EXCERPTED DATA:

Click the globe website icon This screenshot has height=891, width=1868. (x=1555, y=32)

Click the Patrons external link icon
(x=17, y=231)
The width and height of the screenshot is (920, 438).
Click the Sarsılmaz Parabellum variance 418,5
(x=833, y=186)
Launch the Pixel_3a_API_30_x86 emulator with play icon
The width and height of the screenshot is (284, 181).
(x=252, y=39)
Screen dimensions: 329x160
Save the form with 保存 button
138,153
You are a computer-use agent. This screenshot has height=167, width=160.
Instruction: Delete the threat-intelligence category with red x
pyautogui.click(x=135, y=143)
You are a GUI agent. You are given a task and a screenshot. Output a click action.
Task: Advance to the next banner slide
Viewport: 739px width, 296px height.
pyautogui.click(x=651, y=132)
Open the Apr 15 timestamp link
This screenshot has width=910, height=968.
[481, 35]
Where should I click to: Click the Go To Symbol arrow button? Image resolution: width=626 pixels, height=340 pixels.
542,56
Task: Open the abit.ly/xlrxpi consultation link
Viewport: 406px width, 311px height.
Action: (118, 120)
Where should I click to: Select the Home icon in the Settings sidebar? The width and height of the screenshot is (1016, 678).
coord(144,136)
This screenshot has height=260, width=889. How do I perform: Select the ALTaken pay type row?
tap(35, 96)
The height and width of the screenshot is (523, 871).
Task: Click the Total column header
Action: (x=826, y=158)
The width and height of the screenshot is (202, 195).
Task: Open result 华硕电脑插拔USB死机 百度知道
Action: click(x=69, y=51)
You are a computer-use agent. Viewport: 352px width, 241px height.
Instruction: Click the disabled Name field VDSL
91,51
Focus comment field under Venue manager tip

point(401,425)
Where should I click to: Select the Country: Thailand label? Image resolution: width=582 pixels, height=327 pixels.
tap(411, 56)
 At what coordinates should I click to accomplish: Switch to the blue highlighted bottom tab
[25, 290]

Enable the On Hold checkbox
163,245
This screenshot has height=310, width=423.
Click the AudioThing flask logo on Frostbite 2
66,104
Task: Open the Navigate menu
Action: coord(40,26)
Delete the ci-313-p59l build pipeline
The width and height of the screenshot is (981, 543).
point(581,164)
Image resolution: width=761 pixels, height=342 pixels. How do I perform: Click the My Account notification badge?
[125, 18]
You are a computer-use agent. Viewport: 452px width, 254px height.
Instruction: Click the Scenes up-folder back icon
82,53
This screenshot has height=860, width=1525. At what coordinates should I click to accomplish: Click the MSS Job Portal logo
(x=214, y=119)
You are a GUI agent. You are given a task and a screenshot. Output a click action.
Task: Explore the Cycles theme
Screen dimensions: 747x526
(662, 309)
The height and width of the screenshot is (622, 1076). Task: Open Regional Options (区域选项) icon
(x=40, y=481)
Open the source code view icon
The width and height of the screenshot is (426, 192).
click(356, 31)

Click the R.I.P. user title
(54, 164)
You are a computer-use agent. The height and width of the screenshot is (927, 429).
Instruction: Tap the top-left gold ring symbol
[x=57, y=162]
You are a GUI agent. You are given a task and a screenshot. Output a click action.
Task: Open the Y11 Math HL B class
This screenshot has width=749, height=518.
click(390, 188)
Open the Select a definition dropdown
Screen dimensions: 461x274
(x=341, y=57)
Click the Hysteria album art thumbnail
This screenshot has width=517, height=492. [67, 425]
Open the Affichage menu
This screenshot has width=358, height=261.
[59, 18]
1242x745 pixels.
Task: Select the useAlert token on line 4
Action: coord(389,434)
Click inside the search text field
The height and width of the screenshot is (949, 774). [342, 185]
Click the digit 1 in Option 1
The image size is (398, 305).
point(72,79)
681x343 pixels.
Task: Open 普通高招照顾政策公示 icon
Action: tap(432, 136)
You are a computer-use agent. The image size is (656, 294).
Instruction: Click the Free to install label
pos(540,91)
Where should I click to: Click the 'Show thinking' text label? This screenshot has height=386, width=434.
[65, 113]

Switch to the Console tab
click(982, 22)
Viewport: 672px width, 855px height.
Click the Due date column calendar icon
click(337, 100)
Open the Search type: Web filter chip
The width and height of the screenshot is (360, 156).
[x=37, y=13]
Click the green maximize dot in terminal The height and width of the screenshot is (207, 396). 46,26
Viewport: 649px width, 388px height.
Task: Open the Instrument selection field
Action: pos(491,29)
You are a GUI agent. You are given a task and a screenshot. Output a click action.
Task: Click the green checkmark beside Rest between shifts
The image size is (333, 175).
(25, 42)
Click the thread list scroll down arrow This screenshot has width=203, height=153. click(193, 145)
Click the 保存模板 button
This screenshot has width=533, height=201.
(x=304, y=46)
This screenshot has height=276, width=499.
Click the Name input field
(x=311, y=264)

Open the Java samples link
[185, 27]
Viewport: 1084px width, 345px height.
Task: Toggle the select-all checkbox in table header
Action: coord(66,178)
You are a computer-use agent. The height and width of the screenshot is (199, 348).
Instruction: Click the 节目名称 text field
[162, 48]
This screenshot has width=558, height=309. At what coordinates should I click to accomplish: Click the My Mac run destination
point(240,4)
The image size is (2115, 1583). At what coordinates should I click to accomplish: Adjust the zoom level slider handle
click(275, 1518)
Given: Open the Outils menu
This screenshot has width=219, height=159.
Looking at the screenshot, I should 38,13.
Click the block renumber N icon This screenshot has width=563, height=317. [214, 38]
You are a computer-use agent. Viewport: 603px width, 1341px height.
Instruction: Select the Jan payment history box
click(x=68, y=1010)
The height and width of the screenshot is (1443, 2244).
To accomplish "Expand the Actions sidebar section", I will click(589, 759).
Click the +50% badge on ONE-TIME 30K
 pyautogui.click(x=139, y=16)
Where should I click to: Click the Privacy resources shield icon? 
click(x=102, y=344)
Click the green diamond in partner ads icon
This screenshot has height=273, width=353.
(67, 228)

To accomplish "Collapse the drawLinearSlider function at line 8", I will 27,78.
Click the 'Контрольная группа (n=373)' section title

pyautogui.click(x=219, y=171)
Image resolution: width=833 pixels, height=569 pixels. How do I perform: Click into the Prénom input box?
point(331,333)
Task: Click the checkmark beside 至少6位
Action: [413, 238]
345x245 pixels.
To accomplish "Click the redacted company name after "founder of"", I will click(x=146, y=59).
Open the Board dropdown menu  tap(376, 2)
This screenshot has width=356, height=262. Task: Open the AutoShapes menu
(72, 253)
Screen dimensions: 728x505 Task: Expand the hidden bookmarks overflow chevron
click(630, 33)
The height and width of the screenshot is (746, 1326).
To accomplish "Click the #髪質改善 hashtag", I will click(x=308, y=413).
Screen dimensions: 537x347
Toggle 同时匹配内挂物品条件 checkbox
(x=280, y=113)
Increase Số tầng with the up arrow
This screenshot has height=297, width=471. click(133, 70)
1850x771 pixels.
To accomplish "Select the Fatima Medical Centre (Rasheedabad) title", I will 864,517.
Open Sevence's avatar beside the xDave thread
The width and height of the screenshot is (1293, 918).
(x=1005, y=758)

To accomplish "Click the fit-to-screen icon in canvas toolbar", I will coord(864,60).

TASK GOAL:
Transcribe the listing above in full, so that every line matches exactly.

EXPECTED ANSWER:
Click the globe website icon This screenshot has height=891, width=1868. (x=1555, y=32)

Click the Patrons external link icon
(x=17, y=231)
The width and height of the screenshot is (920, 438).
Click the Sarsılmaz Parabellum variance 418,5
(x=833, y=186)
Launch the Pixel_3a_API_30_x86 emulator with play icon
The width and height of the screenshot is (284, 181).
(x=252, y=39)
Screen dimensions: 329x160
Save the form with 保存 button
138,153
You are a computer-use agent. This screenshot has height=167, width=160.
Instruction: Delete the threat-intelligence category with red x
pyautogui.click(x=135, y=143)
You are a GUI agent. You are given a task and a screenshot. Output a click action.
Task: Advance to the next banner slide
Viewport: 739px width, 296px height.
pyautogui.click(x=651, y=132)
Open the Apr 15 timestamp link
This screenshot has width=910, height=968.
[481, 35]
Where should I click to: Click the Go To Symbol arrow button? Image resolution: width=626 pixels, height=340 pixels.
542,56
Task: Open the abit.ly/xlrxpi consultation link
Viewport: 406px width, 311px height.
Action: (118, 120)
Where should I click to: Select the Home icon in the Settings sidebar? The width and height of the screenshot is (1016, 678).
coord(144,136)
This screenshot has height=260, width=889. How do I perform: Select the ALTaken pay type row?
tap(35, 96)
The height and width of the screenshot is (523, 871).
Task: Click the Total column header
Action: (x=826, y=158)
The width and height of the screenshot is (202, 195).
Task: Open result 华硕电脑插拔USB死机 百度知道
Action: click(x=69, y=51)
You are a computer-use agent. Viewport: 352px width, 241px height.
Instruction: Click the disabled Name field VDSL
91,51
Focus comment field under Venue manager tip

point(401,425)
Where should I click to: Select the Country: Thailand label? Image resolution: width=582 pixels, height=327 pixels.
tap(411, 56)
 At what coordinates should I click to accomplish: Switch to the blue highlighted bottom tab
[25, 290]

Enable the On Hold checkbox
163,245
This screenshot has height=310, width=423.
Click the AudioThing flask logo on Frostbite 2
66,104
Task: Open the Navigate menu
Action: coord(40,26)
Delete the ci-313-p59l build pipeline
The width and height of the screenshot is (981, 543).
point(581,164)
Image resolution: width=761 pixels, height=342 pixels. How do I perform: Click the My Account notification badge?
[125, 18]
You are a computer-use agent. Viewport: 452px width, 254px height.
Instruction: Click the Scenes up-folder back icon
82,53
This screenshot has height=860, width=1525. At what coordinates should I click to accomplish: Click the MSS Job Portal logo
(x=214, y=119)
You are a GUI agent. You are given a task and a screenshot. Output a click action.
Task: Explore the Cycles theme
Screen dimensions: 747x526
(662, 309)
The height and width of the screenshot is (622, 1076). Task: Open Regional Options (区域选项) icon
(x=40, y=481)
Open the source code view icon
The width and height of the screenshot is (426, 192).
click(356, 31)

Click the R.I.P. user title
(54, 164)
You are a computer-use agent. The height and width of the screenshot is (927, 429).
Instruction: Tap the top-left gold ring symbol
[x=57, y=162]
You are a GUI agent. You are given a task and a screenshot. Output a click action.
Task: Open the Y11 Math HL B class
This screenshot has width=749, height=518.
click(390, 188)
Open the Select a definition dropdown
Screen dimensions: 461x274
(x=341, y=57)
Click the Hysteria album art thumbnail
This screenshot has width=517, height=492. [67, 425]
Open the Affichage menu
This screenshot has width=358, height=261.
[59, 18]
1242x745 pixels.
Task: Select the useAlert token on line 4
Action: coord(389,434)
Click inside the search text field
The height and width of the screenshot is (949, 774). [342, 185]
Click the digit 1 in Option 1
The image size is (398, 305).
point(72,79)
681x343 pixels.
Task: Open 普通高招照顾政策公示 icon
Action: tap(432, 136)
You are a computer-use agent. The image size is (656, 294).
Instruction: Click the Free to install label
pos(540,91)
Where should I click to: Click the 'Show thinking' text label? This screenshot has height=386, width=434.
[65, 113]

Switch to the Console tab
click(982, 22)
Viewport: 672px width, 855px height.
Click the Due date column calendar icon
click(337, 100)
Open the Search type: Web filter chip
The width and height of the screenshot is (360, 156).
[x=37, y=13]
Click the green maximize dot in terminal The height and width of the screenshot is (207, 396). 46,26
Viewport: 649px width, 388px height.
Task: Open the Instrument selection field
Action: pos(491,29)
You are a GUI agent. You are given a task and a screenshot. Output a click action.
Task: Click the green checkmark beside Rest between shifts
The image size is (333, 175).
(25, 42)
Click the thread list scroll down arrow This screenshot has width=203, height=153. click(193, 145)
Click the 保存模板 button
This screenshot has width=533, height=201.
(x=304, y=46)
This screenshot has height=276, width=499.
Click the Name input field
(x=311, y=264)

Open the Java samples link
[185, 27]
Viewport: 1084px width, 345px height.
Task: Toggle the select-all checkbox in table header
Action: coord(66,178)
You are a computer-use agent. The height and width of the screenshot is (199, 348).
Instruction: Click the 节目名称 text field
[162, 48]
This screenshot has width=558, height=309. At what coordinates should I click to accomplish: Click the My Mac run destination
point(240,4)
The image size is (2115, 1583). At what coordinates should I click to accomplish: Adjust the zoom level slider handle
click(275, 1518)
Given: Open the Outils menu
This screenshot has width=219, height=159.
Looking at the screenshot, I should 38,13.
Click the block renumber N icon This screenshot has width=563, height=317. [214, 38]
You are a computer-use agent. Viewport: 603px width, 1341px height.
Instruction: Select the Jan payment history box
click(x=68, y=1010)
The height and width of the screenshot is (1443, 2244).
To accomplish "Expand the Actions sidebar section", I will click(589, 759).
Click the +50% badge on ONE-TIME 30K
 pyautogui.click(x=139, y=16)
Where should I click to: Click the Privacy resources shield icon? 
click(x=102, y=344)
Click the green diamond in partner ads icon
This screenshot has height=273, width=353.
(67, 228)

To accomplish "Collapse the drawLinearSlider function at line 8", I will 27,78.
Click the 'Контрольная группа (n=373)' section title

pyautogui.click(x=219, y=171)
Image resolution: width=833 pixels, height=569 pixels. How do I perform: Click into the Prénom input box?
point(331,333)
Task: Click the checkmark beside 至少6位
Action: [413, 238]
345x245 pixels.
To accomplish "Click the redacted company name after "founder of"", I will click(x=146, y=59).
Open the Board dropdown menu  tap(376, 2)
This screenshot has width=356, height=262. Task: Open the AutoShapes menu
(72, 253)
Screen dimensions: 728x505 Task: Expand the hidden bookmarks overflow chevron
click(630, 33)
The height and width of the screenshot is (746, 1326).
To accomplish "Click the #髪質改善 hashtag", I will click(x=308, y=413).
Screen dimensions: 537x347
Toggle 同时匹配内挂物品条件 checkbox
(x=280, y=113)
Increase Số tầng with the up arrow
This screenshot has height=297, width=471. click(133, 70)
1850x771 pixels.
To accomplish "Select the Fatima Medical Centre (Rasheedabad) title", I will 864,517.
Open Sevence's avatar beside the xDave thread
The width and height of the screenshot is (1293, 918).
(x=1005, y=758)

To accomplish "Click the fit-to-screen icon in canvas toolbar", I will coord(864,60).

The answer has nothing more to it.